Learning and Evaluating Contextual Embedding of Source Code

International Conference on Machine Learning (ICML), Vienna, Austria (2020)

Abstract

Recent research has achieved impressive results on understanding and improving source code by building up on machine-learning techniques developed for natural languages. A significant advancement in natural-language understanding has come with the development of pre-trained contextual embeddings, such as BERT, which can be fine-tuned for downstream tasks with less labeled data and training budget, while achieving better accuracies.
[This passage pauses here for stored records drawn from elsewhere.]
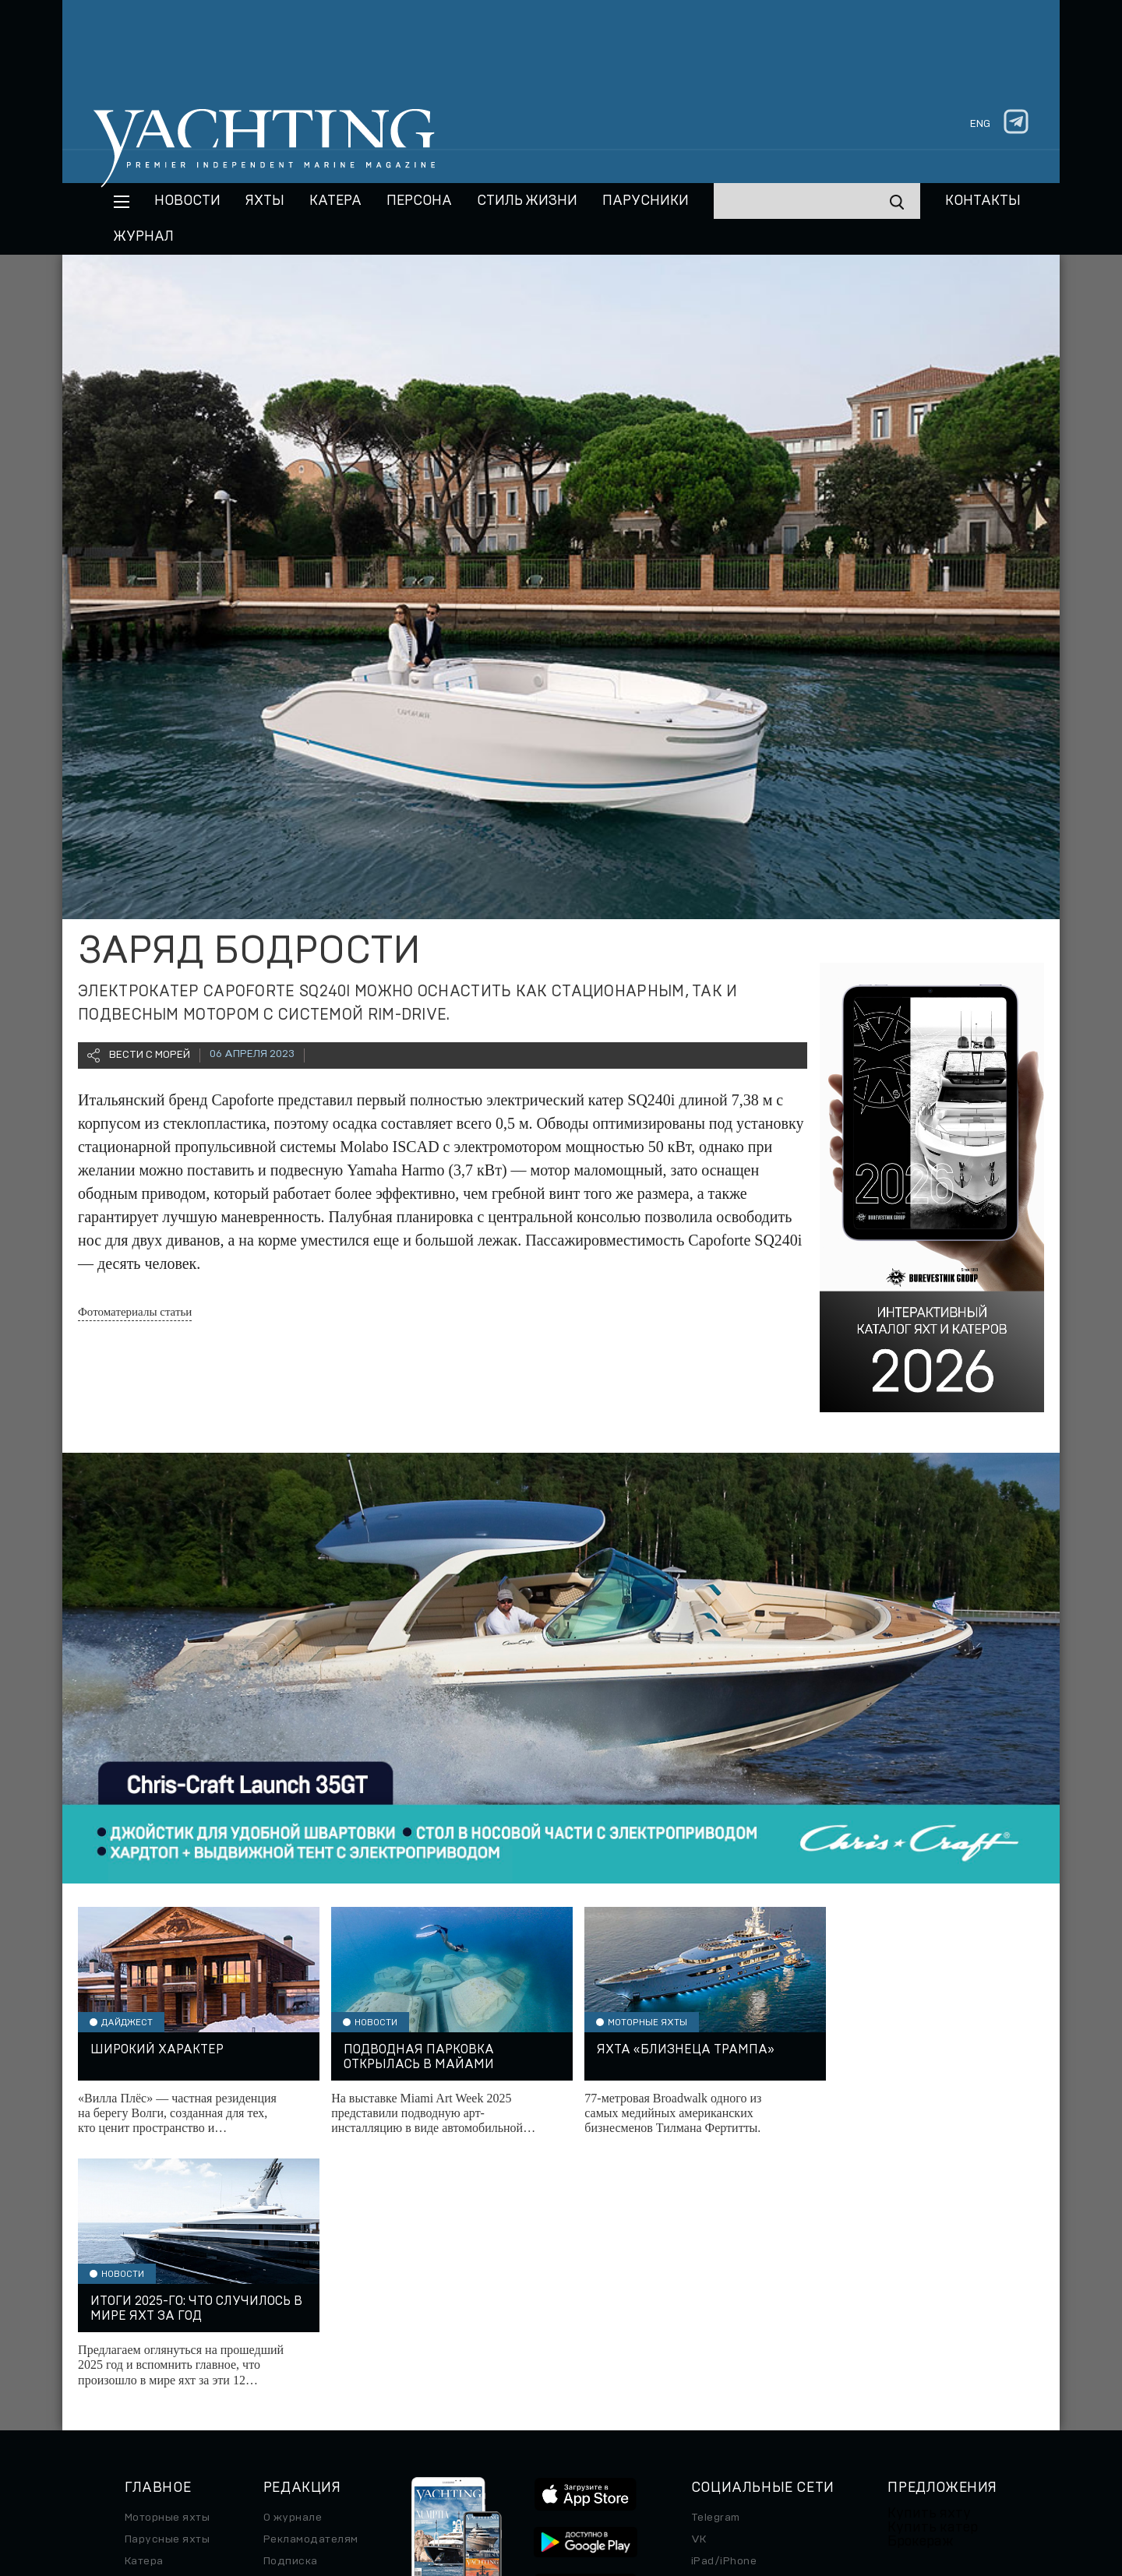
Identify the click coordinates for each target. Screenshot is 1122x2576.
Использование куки (807, 2485)
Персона (419, 201)
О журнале (292, 2265)
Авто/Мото (155, 2374)
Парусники (645, 201)
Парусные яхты (167, 2287)
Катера (335, 201)
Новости (187, 201)
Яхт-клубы (916, 2360)
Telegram (715, 2265)
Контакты (983, 201)
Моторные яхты (167, 2265)
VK (699, 2287)
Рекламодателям (310, 2287)
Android (712, 2330)
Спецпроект (158, 2352)
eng (980, 123)
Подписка (290, 2308)
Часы (139, 2396)
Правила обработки (689, 2485)
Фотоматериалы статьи (135, 1312)
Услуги (906, 2382)
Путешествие (162, 2330)
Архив (280, 2330)
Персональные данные (568, 2485)
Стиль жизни (527, 201)
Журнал (144, 237)
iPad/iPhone (724, 2308)
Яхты (264, 201)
However, there is no attempt yet to obtain a high-quality contextual embedding of source code, and to evaluate it on multiple program-understanding tasks simultaneously; that is the gap that this paper aims to mitigate. Specifically, first, we curate a massive, deduplicated corpus of 6M Python files from GitHub, which we use to pre-train CuBERT, an open-sourced code-understanding BERT model; and, second, we create an open-sourced benchmark that comprises five classification tasks and one program-repair task, akin to code-understanding tasks proposed in the literature before. We fine-tune CuBERT on our benchmark tasks, and compare the resulting models to different variants of Word2Vec token embeddings, BiLSTM and Transformer models, as well as published state-of-the-art models, showing that CuBERT outperforms them all, even with shorter training, and with fewer labeled examples. Future work on source-code embedding can benefit from reusing our benchmark, and comparing against CuBERT models as a strong baseline.